Johanna Kauderer, Thomas Stecher
Über die quantitativen Abgrenzungskriterien hinaus gibt es noch weitere besondere Führungs-, Organisations- und Personalcharakteristika, die Großunternehmen kennzeichnen. Während die quantitativen Definitionen sich an fixen Werten orientieren, werden die qualitativen Charakteristika nicht bei einer exakten Schwelle erreicht. Vielmehr werden diese in einem fließenden Übergang mit dem Wachstum in der Mitarbeiterzahl deutlicher in ihrer Ausprägung.
3.2.1 Eigenschaften der Unternehmensführung von Konzernen
- Geschäftsführung ist i. d. R. nicht mit privatem Kapital am Unternehmen beteiligt
- Manager mit fundierten Unternehmensführungskenntnissen
- technisches Wissen in Fachabteilungen und Stäben ist verfügbar
- Führung durch "Management by Prinzipien"
- Entscheidungen, häufig Gruppenentscheidungen
- geringe Bedeutung von Improvisation und Intuition
- umfangreiche Planung
- hochgradige sachbezogene Arbeitsteilung
- Ferne zum Betriebsgeschehen
Im Vergleich zum Unternehmensleiter eines KMU, der neben der Steuerungsfunktion des Unternehmens durch Eigenkapitalbindung auch ein starkes privates Interesse und dadurch eine engere sowie längere (häufig lebenslange) Bindung an das Unternehmen hat, fehlen diese Eigenschaften bei angestellten Geschäftsführern großer Unternehmen. Dies wiederum führt zu einer etwas anderen Zielsetzung der Unternehmensführung. I. d. R. steht bei Geschäftsführern von großen Unternehmen die Gewinnmaximierung im Vordergrund. Begründet liegt dies in der Tatsache, dass die Leistungsfähigkeit des Geschäftsführers am Unternehmensgewinn gemessen wird.

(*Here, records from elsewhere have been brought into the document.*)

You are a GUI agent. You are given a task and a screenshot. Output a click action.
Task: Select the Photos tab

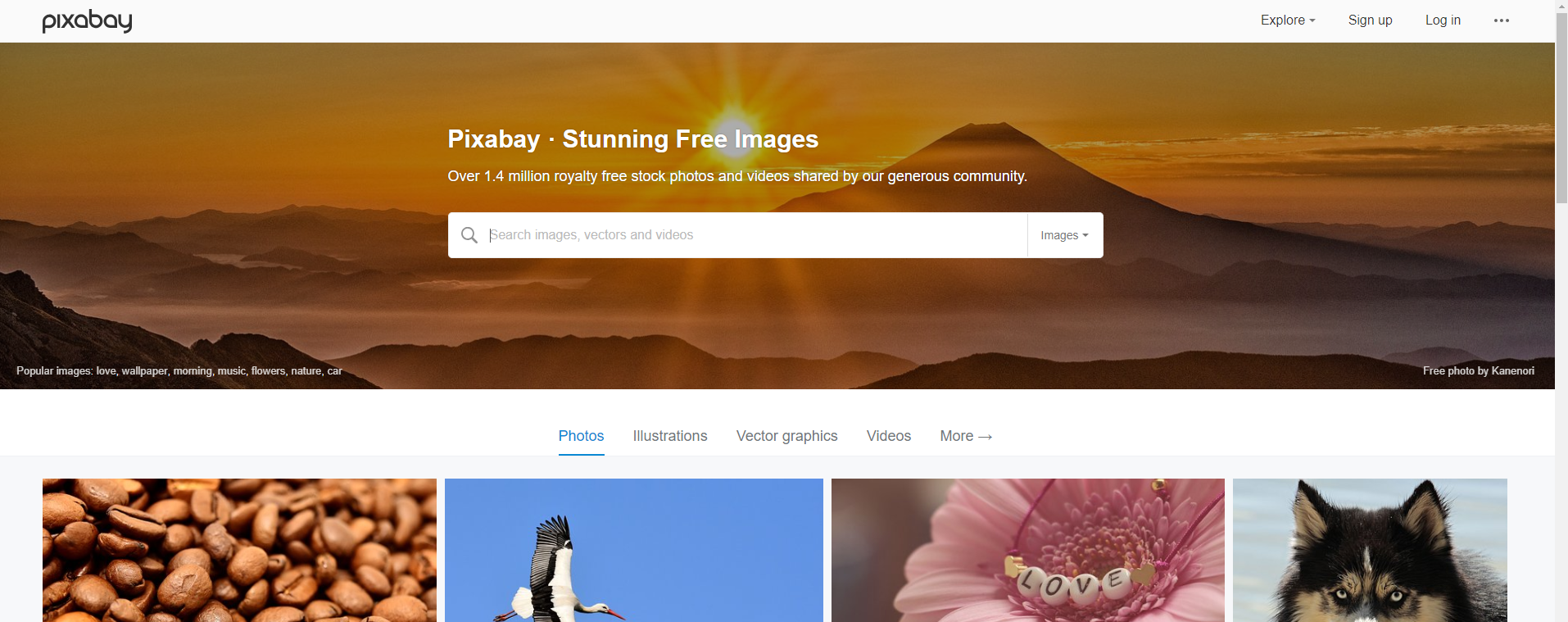pyautogui.click(x=581, y=436)
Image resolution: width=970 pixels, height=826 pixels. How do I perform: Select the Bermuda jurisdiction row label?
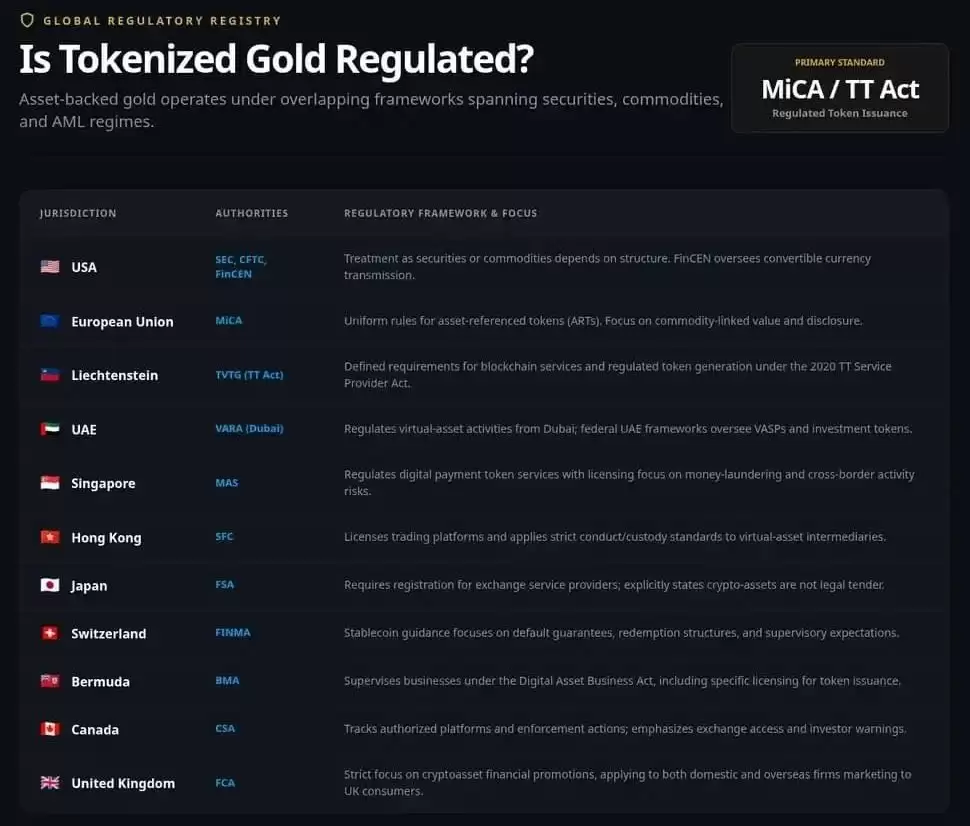pyautogui.click(x=100, y=681)
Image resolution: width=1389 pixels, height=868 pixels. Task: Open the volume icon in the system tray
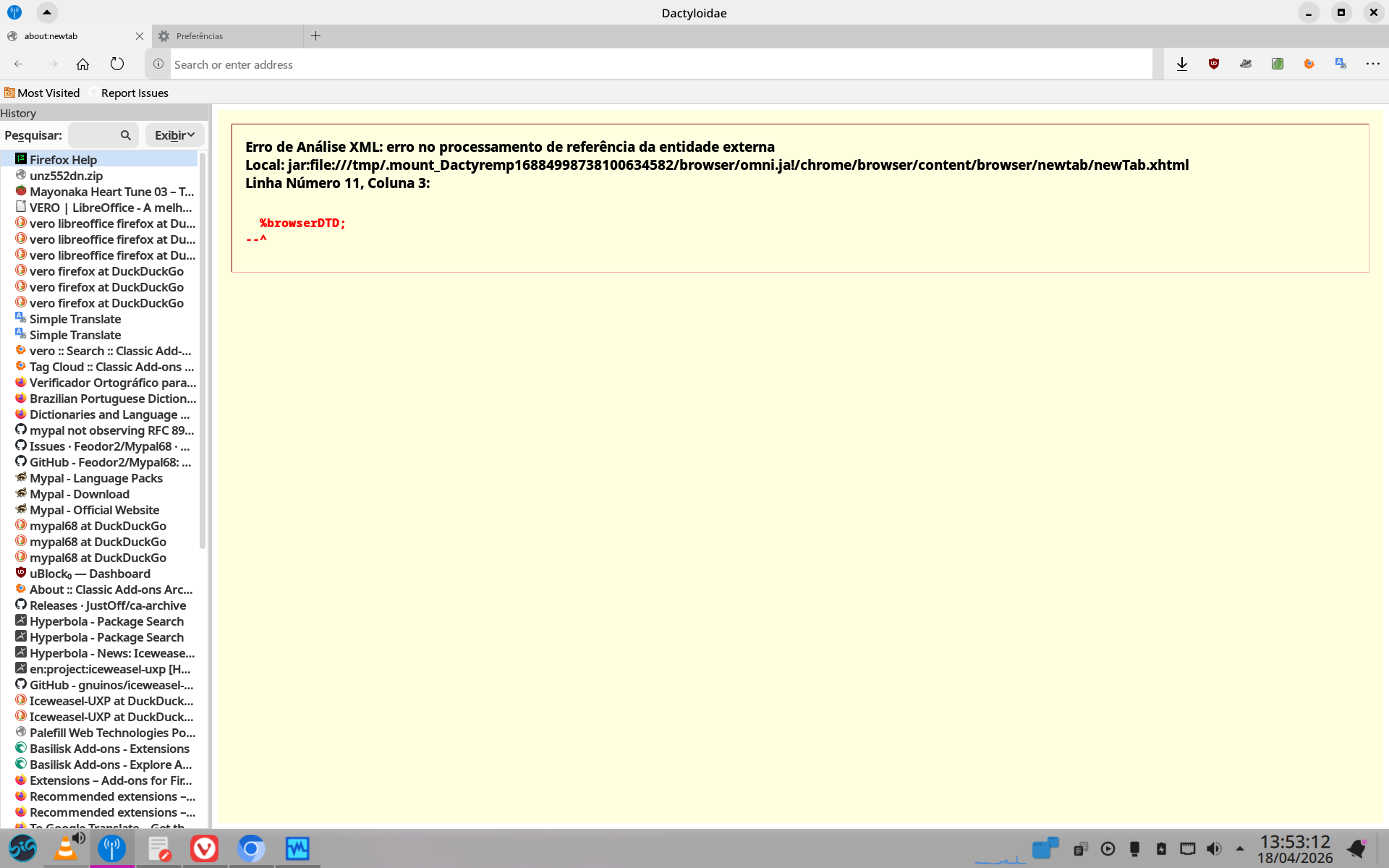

Dieses Interesse setzt sich in der Zielsetzung und dem priorisierten Handlungsansatz für das BGM fort. Die Optimierung von Kennzahlen, die Reduktion von Fehlzeiten und daraus folgend die Gewinnoptimierung ist für die Führung und für die Shareholder von Großunternehmen ein übergeordnetes Unternehmensziel. Die Herausforderung für die Akteure besteht u. a. darin, die Mitarbeiter davon zu überzeugen, dass die Gewinnmaximierung zwar ein wichtiger Teil, aber nicht das einzige Ziel eines BGM ist.

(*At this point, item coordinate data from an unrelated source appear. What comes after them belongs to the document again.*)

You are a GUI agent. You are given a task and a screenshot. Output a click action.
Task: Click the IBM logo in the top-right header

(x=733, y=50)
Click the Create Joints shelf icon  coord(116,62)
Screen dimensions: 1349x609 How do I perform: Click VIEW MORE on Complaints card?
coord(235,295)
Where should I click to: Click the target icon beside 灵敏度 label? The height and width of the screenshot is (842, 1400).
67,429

3.2.2 Merkmale der Organisationsstruktur in Konzernen
- personenunabhängige an den sachlichen Gegebenheiten orientierte komplexe Organisationsstruktur
- umfangreiche Abteilungsbildung
- vorgeschriebene Informationswege
- geringe persönliche Bindungen
- formalisierte, unpersönliche Weisungs- und Kontrollbeziehungen
- große Koordinierungsprobleme
- hoher Formalisierungsgrad
- geringe Flexibilität
Durch diese Merkmale sind Großunternehmen organisatorisch durch lange Entscheidungswege, Mängel bei der umfassenden Kontrolle und einer schwerfälligen Anpassungsfähigkeit gekennzeichnet. Während KMU durch eine flache Hierarchie und einen Konsens zwischen Leitung und Personal bevorteilt sind, sorgen bei den Konzernen zahlreiche Hierarchieebenen für eine zunehmende Unübersichtlichkeit und Distanz zwischen der Unternehmensführung und den Mitarbeitern. Der hohe Formalisierungsgrad führt zu einer verminderten Flexibilität und dadurch zu einer verlängerten Reaktionszeit bei Veränderungen.

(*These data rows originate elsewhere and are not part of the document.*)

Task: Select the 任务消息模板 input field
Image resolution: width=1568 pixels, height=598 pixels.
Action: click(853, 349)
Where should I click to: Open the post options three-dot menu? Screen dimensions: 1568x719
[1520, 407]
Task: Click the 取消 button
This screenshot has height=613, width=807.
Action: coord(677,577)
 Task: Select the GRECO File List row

3.2.3 Eigenschaften von Konzernen im Hinblick auf das Personal
- hohe Anzahl von Beschäftigten
- häufig hoher Anteil von angelernten Arbeitskräften
- Akademiker im größeren Umfang beschäftigt
- starke Tendenz zum ausgeprägten Spezialistentum
- geringe Arbeitszufriedenheit im Vergleich zu KMU
- gute Ausgleichsmöglichkeit bei Fehlentscheidungen und Fehlzeiten
Aufgrund der hohen Anzahl der Beschäftigten ist die persönliche Bindung eher gering. Zudem wirkt sich die geringe Arbeitszufriedenheit, die zu einem großen Teil auf organisatorische Charakteristika zurückzuführen ist, negativ auf den Gesundheitszustand der Mitarbeiter und auf deren Produktivität aus.
Die starke Tendenz zum ausgeprägten Spezialistentum geht einher mit ständig wiederkehrenden Arbeitsvorgängen. Dies wird von rund 50 % der Beschäftigten als psychische Belastung empfunden und gehört laut Erhebungen der BIBB und BAuA zu den häufigsten psychischen Belastungen in der Arbeitswelt.